Hi, I have a sample test string value below. The string is patterned like an array of hashes or dictionaries. I want to get the name values with type type02.

Expected output: id = “test03, test04, test05”

Sample test string:

data = "[{'testdata': 'has', 'name': 'test01', 'type': 'type01'}, {'testdata': 'does not have', 'name': 'test02', 'type': 'type03'}, {'testdata': 'has', 'id': 'test03', 'type': 'type02'}, {'testdata': 'has', 'id': 'test04', 'type': 'type02'}, {'testdata': 'has', 'id': 'test05', 'type': 'type02'}]"

At first I used calculated field but I can only retrieve the first type02 info in the string.

ifelse(
    contains(split(data, ',' , 2),'type02'),
    replace(replace(split(data, ',' , 2), "'id':", ''), "'", ''),
    NULL
)

output: id = “test03”

Since the value datatype is a string and there are a few ids that I need, I am trying to use custom SQL and create a new table field.
In Athena, I trimmed the data value then tried to use json_extract_scalar() to get the key-value data inside but was unsuccessful.

trim('[]' from data) as trimmed_data
json_extract_scalar(replace(replace(trimmed_data, '''', '"'), ': False', ': false'),'$.id') AS id

Do you have any suggestions on how to parse this type of data? Thank you.

Hi,

Question, Is the number of items in the data dictionary fixed or can it vary per row?
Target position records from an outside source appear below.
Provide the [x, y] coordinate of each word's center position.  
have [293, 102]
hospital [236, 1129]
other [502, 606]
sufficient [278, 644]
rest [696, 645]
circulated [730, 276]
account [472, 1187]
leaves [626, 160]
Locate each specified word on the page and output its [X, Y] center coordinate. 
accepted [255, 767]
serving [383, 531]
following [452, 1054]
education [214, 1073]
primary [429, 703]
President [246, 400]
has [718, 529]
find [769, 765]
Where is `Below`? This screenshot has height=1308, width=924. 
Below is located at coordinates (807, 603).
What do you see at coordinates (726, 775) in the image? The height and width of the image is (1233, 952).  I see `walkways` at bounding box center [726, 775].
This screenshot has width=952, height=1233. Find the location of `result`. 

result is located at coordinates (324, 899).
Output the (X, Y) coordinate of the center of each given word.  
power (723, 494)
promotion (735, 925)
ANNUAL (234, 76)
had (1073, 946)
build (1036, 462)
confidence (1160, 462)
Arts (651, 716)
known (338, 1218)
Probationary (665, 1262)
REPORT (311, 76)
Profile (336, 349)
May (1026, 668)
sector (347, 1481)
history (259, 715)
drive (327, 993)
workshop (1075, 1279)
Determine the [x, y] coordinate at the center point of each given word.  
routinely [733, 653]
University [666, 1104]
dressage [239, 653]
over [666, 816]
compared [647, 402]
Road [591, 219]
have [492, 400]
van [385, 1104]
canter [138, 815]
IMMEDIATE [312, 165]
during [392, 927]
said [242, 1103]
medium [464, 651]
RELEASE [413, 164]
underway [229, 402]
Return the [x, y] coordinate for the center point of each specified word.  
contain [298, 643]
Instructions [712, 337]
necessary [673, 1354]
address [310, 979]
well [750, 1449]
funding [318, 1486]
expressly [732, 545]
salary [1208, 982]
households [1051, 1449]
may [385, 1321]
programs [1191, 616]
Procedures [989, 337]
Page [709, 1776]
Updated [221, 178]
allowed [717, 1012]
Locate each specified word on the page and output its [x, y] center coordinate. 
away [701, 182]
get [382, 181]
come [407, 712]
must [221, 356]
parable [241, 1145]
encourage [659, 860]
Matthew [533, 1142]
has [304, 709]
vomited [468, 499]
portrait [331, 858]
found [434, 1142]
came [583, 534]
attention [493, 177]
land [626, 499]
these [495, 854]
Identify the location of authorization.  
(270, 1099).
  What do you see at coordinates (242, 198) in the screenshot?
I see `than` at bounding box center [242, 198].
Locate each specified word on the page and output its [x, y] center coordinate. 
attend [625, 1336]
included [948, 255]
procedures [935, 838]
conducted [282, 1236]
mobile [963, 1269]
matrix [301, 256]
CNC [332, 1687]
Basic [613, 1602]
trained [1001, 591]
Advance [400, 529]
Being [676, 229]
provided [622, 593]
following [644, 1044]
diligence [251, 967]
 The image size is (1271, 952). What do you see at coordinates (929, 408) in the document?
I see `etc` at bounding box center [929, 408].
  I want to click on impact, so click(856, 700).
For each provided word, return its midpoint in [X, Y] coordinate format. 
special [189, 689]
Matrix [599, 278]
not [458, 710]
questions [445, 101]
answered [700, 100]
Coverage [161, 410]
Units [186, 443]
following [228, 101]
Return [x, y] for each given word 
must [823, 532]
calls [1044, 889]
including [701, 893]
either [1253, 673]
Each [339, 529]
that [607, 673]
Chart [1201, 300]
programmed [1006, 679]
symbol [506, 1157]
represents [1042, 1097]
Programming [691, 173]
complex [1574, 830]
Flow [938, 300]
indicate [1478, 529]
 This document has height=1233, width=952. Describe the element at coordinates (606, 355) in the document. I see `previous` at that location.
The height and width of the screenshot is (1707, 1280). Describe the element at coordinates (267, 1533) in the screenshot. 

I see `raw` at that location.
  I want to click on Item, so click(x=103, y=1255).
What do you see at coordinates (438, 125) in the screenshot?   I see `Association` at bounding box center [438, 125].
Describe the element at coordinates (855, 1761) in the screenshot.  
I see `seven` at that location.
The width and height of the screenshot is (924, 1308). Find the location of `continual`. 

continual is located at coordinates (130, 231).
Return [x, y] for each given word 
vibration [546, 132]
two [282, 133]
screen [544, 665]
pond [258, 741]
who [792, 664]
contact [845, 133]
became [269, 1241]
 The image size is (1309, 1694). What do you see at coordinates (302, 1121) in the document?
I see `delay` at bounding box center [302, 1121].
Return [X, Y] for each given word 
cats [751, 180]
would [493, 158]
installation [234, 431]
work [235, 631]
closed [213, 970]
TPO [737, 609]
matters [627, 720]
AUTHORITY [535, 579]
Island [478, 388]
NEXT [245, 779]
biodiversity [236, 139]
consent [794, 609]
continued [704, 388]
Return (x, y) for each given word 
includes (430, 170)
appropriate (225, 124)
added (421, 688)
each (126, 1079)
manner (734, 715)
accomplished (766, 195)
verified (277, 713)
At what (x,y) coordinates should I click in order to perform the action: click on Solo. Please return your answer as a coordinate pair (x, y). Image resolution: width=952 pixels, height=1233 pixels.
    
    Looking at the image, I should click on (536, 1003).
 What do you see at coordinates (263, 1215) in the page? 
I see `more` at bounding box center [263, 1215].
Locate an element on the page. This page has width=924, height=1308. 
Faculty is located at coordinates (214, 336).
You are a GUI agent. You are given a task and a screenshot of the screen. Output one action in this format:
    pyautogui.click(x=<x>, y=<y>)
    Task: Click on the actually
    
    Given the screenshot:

Hello @andres007 , thank you for checking. The number of items are not fixed. And yes, it varies per row. Sometimes some keys like the id or type is not existing. Thanks

Hi,

If the number of elems and items is not known I have no ideas to try out, maybe someone else can help you here. If they were fixed you could just try nesting ifelse with splits.

1 Like

thanks for your help, @andres007 !

I’m still getting the same issue. Thank you.